Since I took these videos, I have seen a little different behaivor in that they kiss the body and flap tails at each other.

Thanks


----------



## SinisterKisses (Feb 24, 2004)

Keep an eye on them. The second video is fighting, but it doesn't look _too_ serious yet. They could decide they hate each other any instant though, so watch them closely.


----------



## TheFishGuy (Apr 21, 2005)

Didn't you post these a while back? I swear I've seen these videos...


----------



## Nathan43 (Jul 9, 2007)

Nope, but I did post one of another red devil trying to rape the orange one in this video but seeing as it was two females, I found another home for her. I have got babies out of these 2 before, but I had to keep the egg crate up until the eggs were laid, and then I moved the crate over so the male could get to the eggs and the female couldn't attack him. It worked, once the male started to eat some eggs, I put him back and 3 days later there were tons of wigglers. I might just have to do that again because I didn't trust going to sleep when they seemed to just be fighting. She is due to lay the eggs any second now too and I might miss it at work...


----------



## TheFishGuy (Apr 21, 2005)

:lol: Ok, I get it now..... It must be age creepin' up on me :lol:


----------



## Nathan43 (Jul 9, 2007)

I had to use the same technique again after my rd laid eggs yesterday.
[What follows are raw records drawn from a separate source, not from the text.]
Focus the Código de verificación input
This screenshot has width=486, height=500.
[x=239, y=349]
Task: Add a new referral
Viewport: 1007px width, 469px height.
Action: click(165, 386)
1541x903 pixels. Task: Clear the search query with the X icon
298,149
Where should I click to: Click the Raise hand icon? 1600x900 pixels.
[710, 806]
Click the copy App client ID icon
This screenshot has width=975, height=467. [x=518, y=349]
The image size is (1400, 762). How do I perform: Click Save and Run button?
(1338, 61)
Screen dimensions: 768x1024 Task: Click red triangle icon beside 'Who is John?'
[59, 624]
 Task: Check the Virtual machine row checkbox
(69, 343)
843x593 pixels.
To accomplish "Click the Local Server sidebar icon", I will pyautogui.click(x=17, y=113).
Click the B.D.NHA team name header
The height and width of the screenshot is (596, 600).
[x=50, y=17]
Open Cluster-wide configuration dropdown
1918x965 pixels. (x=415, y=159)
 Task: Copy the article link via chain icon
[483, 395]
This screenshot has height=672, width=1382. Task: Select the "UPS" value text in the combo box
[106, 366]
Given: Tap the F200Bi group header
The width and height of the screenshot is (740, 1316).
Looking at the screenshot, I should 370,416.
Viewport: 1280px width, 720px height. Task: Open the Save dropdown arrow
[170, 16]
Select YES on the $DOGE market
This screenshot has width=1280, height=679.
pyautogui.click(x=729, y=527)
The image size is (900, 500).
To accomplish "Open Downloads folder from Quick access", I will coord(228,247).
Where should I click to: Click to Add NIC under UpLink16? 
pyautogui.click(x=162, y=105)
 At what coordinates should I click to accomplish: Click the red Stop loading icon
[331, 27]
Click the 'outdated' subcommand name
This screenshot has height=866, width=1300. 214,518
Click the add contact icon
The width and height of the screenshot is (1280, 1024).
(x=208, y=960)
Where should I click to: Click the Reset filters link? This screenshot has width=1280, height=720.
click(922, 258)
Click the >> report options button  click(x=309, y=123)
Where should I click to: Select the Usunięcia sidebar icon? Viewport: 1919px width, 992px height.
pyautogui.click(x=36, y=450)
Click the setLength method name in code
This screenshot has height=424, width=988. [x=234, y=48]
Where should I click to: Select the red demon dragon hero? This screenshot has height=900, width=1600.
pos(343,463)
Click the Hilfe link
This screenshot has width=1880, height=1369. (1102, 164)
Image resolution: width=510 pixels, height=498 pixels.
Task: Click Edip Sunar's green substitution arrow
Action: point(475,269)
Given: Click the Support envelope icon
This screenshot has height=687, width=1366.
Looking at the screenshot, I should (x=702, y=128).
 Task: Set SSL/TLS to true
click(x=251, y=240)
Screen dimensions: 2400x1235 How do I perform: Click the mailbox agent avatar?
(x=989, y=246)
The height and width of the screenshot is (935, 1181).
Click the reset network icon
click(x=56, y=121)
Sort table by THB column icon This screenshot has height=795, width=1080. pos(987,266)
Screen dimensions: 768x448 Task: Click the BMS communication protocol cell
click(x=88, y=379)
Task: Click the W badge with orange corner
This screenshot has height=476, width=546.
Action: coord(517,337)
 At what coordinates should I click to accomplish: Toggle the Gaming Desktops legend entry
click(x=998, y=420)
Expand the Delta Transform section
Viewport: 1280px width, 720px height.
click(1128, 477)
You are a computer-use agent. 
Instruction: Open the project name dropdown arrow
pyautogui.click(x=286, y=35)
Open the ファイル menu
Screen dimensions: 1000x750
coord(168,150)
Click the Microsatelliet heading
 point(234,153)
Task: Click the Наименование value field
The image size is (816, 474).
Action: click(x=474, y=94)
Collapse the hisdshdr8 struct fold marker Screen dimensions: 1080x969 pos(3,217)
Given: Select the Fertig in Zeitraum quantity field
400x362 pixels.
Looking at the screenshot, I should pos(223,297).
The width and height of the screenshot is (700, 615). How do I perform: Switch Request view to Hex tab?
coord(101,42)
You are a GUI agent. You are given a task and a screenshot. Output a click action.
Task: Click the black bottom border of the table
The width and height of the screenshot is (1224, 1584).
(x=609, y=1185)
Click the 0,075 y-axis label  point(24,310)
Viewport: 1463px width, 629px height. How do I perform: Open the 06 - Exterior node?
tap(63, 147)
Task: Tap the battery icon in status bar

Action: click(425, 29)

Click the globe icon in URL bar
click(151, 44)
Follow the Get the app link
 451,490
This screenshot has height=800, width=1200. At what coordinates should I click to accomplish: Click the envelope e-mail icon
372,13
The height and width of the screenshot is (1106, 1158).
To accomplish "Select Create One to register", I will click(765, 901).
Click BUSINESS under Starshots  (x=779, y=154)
Most seem fertilized but a few have the fungus fever. Seems to be about 100 eggs or so and I plan to leave them in for much longer this time. A ten gallon is a sure fire way to ensure they never grow


----------



## TheFishGuy (Apr 21, 2005)

Hmmnnn... I've had quite a few pairs of midas.... It must be something in the water as of late because my male just killed my female about two weeks ago :x But I've got 114 of their fry... yes, I counted them... :lol: Now it seems I've got another pair forming in the big tank. The male is a creamcicle... It also seems as if I'm overrun with males too :lol:


----------



## Nathan43 (Jul 9, 2007)

The mother seemed pretty unconcerned with the eggs and scattered them all over the place this afternoon. When I got off work tonight and turned the light on, the algae eater nabbed just about all of them and the female didn't even attack it which is extremely strange. Oh well, no brood this time


----------



## TheFishGuy (Apr 21, 2005)

There will be another, trust me....


----------